Well, it’s been quiet over here and that’s because we’ve been keeping something close to the chest these past four months: our family is growing! We’re expecting our second baby, due in late winter.
This pregnancy has been much rougher than my first, hence my absence here. The nausea was constant for months, and the kind of exhaustion I’ve felt isn’t just “need a nap tired” but “can’t think straight, can’t keep up with myself” to the bone tired. It drained me in ways I didn’t expect. But the part that surprised me the most? How much it pulled me away from my creativity.
I’ve always relied on writing and creativity as a whole as the way I connect to myself. When I don’t have that outlet, I feel completely cut off. And honestly, that’s been extremely hard. Even though life these past few months has been full of sweetness — watching our daughter grow, getting into family rhythms in this rental home (that I don’t love, but more on that later) — there’s been a heaviness underneath it all.
Not creating left me feeling flat.
Only recently have I started to feel like my energy is coming back. I notice it in small ways: short essays returning in my head while I’m doing the dishes, ideas showing up again when I’m in the shower, a little spark of curiosity I haven’t felt in months. It feels like finally taking a deep breath after holding it too long.
What I’ve learned (and can attribute to my amazing therapist helping me see this) is that creativity isn’t just a hobby for me — it’s what keeps me feeling alive and connected both to my soul, and to the world around me. Without it, I sink into a kind of depression, dullness, even when everything else looks great on the outside.
Motherhood has made that even clearer. It’s busy, it’s beautiful, it’s all consuming. And in the middle of it, the only way I process all of it — the joy, the overwhelm, the mundane — is by finding a way to create. Writing especially helps me make sense of things. When I’m not doing that, the days can start to blur together and just like that, I start to lose sight of who it is I actually am to the core.
So this return of energy feels like more than just relief. It feels like being able to recognize myself again.
Alongside this new chapter of growing another life, we’ve also started looking for our next home. Not just any home — a place to put down real roots. For most of my adult life, permanence felt confining and suffocating, almost like it meant closing doors for good. But ever since having kids, that’s has shifted. Now? It feels steadying, like a foundation that I never knew I needed.
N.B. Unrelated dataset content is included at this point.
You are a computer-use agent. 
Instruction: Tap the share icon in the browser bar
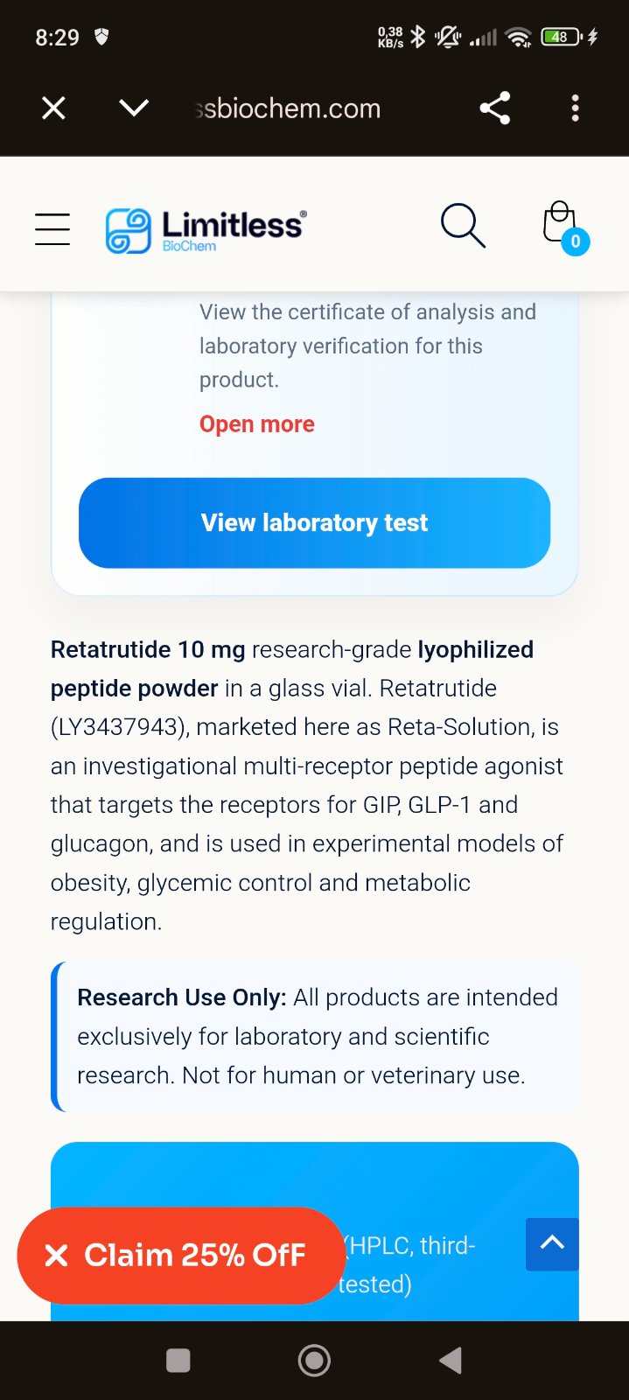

We’ve been making a list of what matters most: light-filled rooms, space for our kids to play, a kitchen where we can actually spread out, space for a garden where we can grow our own food. Things that feel simple, and luxurious in their own right. Walking into homes during this house hunting process with the lens of “forever” gives this extra layer of magic. Walking into the kitchen, the hallways, the bedrooms.. and really getting to imagine my daughters’ lives here until they fly the nest? It makes me so emotional in the best way.
So here we are: waiting for our new baby girl, manifesting a new home, and slowly, yet gratefully, welcoming back the part of me that finds life in creativity.
For once, I’m allowing myself to take small steps — writing when the spark hits and celebrating those small wins, and letting myself dream about what’s ahead instead of just getting through the day.
And maybe that’s the real lesson in this season of my life: that it doesn’t stop moving, even when you feel like you’re standing still. The spark comes back, the energy returns, and eventually you feel ready again to meet yourself there.
To those of you who might be in your own season of waiting or deep fatigue whatever the reason may be, I just want say: you’re not alone. Sometimes it takes longer than we thought, but the light will return. You, will return.